====== TEXTE SOURCE
En méditant sur cette question de la réparation et sur ce très beau texte du Père Bernard Bro, quelques images me sont venues à l’esprit. Je vous les livre telles qu’elles, en étant bien conscient de leurs limites. Elles peuvent nous aider, je pense, à mieux comprendre en quoi consiste la réparation selon l'Evangile.

 

La première image qui m’est venue est celle de la page blanche. Le Pardon de Dieu, on le sait, efface nos fautes. Nous voilà donc redevenus blancs comme neige (cf. Is 1. 18), tels que nous étions le jour de notre baptême. Mais voilà : Dieu ne nous pardonne pas pour faire de nos vies une page blanche. Il attend de nous que nous réécrivions avec Lui un nouveau chapitre de notre histoire, une nouvelle page d’Amour. Comme disait Bossuet (c’est une citation reprise par le Père Bro dans son livre) : « Quand Dieu efface, c’est qu’il va écrire quelque chose »

 

Deuxième image : le Pardon de Dieu nous sauve de l’égarement du péché, et nous remet sur la bonne route, dans la bonne direction. Mais maintenant, il faut marcher… C’est la marche, pourrait-on dire, qui parachève l’œuvre du Pardon de Dieu. Sans cette marche, le Pardon ne peut déployer tous ses effets ; il manque encore quelque chose. Certes, le Pardon nous a sauvé et restauré dans la grâce de Dieu. Et cela nous suffit sans doute… Mais pas pour Dieu ! Si le Pardon nous est donné, ce n’est pas seulement pour notre satisfaction personnelle ; c’est pour que nous marchions sur la route de l’Amour et que nous illuminions la vie de nos frères (cf. Mt 5. 14.16). La grâce du Salut n’est jamais donnée pour soi-même seulement. Elle est aussi donnée pour les autres et le bonheur de tous. Voilà pourquoi la réparation est si essentielle : elle nous remet en marche avec Dieu sur la route de l’Evangile qui nous conduit tout droit à nos frères. C'est par nous que Dieu veut répandre sa Paix dans le monde entier. C'est par nous et à travers nous qu'il veut se rendre présent aux hommes de ce monde. Alors il faut se mettre en marche. C'est ainsi d'ailleurs qu'André Chouraki traduisait l'expression "Heureux" dans les Béatitudes : "En marche"! Yalla!
============
====== DONNÉES FOURNIES
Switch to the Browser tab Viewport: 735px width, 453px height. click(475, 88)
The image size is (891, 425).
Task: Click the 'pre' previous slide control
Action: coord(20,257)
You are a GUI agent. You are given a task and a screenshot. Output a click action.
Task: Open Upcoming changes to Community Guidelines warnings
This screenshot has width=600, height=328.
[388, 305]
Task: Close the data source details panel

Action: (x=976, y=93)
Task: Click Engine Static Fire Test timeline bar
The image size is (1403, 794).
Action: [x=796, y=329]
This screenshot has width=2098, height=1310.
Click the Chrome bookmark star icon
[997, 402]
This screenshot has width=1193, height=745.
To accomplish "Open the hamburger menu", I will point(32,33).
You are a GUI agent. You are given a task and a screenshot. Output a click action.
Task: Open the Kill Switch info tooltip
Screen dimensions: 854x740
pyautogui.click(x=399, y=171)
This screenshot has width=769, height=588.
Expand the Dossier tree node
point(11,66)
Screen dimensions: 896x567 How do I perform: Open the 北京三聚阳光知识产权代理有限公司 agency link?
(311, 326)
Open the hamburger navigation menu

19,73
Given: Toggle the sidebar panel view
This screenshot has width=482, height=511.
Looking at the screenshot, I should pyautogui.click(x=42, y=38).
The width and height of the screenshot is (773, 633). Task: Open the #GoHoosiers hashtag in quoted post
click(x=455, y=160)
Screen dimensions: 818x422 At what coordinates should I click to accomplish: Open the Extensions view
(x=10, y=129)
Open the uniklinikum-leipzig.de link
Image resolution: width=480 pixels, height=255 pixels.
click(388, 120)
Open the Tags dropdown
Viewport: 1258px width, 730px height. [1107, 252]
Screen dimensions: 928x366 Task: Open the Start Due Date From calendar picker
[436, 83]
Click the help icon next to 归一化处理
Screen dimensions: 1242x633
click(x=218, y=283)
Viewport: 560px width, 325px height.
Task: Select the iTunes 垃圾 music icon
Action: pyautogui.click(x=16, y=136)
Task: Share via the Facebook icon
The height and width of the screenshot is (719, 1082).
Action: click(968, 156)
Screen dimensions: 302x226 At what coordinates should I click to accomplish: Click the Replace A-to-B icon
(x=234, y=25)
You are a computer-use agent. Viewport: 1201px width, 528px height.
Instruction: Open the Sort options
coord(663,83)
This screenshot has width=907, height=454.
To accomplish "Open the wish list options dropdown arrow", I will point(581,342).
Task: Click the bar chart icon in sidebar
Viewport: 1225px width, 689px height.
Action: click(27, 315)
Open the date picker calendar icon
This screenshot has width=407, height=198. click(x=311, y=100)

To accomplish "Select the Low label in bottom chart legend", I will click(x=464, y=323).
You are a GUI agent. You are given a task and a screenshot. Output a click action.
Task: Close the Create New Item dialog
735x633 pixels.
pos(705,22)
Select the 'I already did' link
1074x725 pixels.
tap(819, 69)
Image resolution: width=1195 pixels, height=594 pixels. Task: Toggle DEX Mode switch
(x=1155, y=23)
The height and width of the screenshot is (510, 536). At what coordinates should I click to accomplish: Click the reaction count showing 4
============
** CONSIGNES ÉCRITES **
[a] Répondez d'après le texte source aux questions suivantes :
(i) Quelle est la première image évoquée ?
(ii) Quelle citation de Bossuet est rapportée ?
(iii) Par quelle expression André Chouraki traduisait-il « Heureux » dans les Béatitudes ?
[b] Indiquez si chaque affirmation concorde avec le texte source, en répondant par oui ou non et en citant les mots décisifs :
(i) Dieu pardonne afin de faire de nos vies une page blanche.
(ii) La grâce du Salut est aussi donnée pour les autres.
(iii) Les images sont présentées comme dépourvues de limites.
Les enregistrements forment un matériau à part, distinct du texte source.

** RÉSULTATS **
[a]
(i) La page blanche.
(ii) « Quand Dieu efface, c’est qu’il va écrire quelque chose »
(iii) « En marche »

[b]
(i) Non : « Dieu ne nous pardonne pas pour faire de nos vies une page blanche »
(ii) Oui : « Elle est aussi donnée pour les autres et le bonheur de tous »
(iii) Non : « en étant bien conscient de leurs limites »